Goal = Reproduce each of the following entries word for word, leaving every line unchanged.
•••••
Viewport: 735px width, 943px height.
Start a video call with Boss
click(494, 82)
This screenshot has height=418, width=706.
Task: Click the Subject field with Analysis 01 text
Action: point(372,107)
•••••
Result of this task =
Viewport: 735px width, 943px height.
Start a video call with Boss
click(494, 82)
This screenshot has height=418, width=706.
Task: Click the Subject field with Analysis 01 text
Action: point(372,107)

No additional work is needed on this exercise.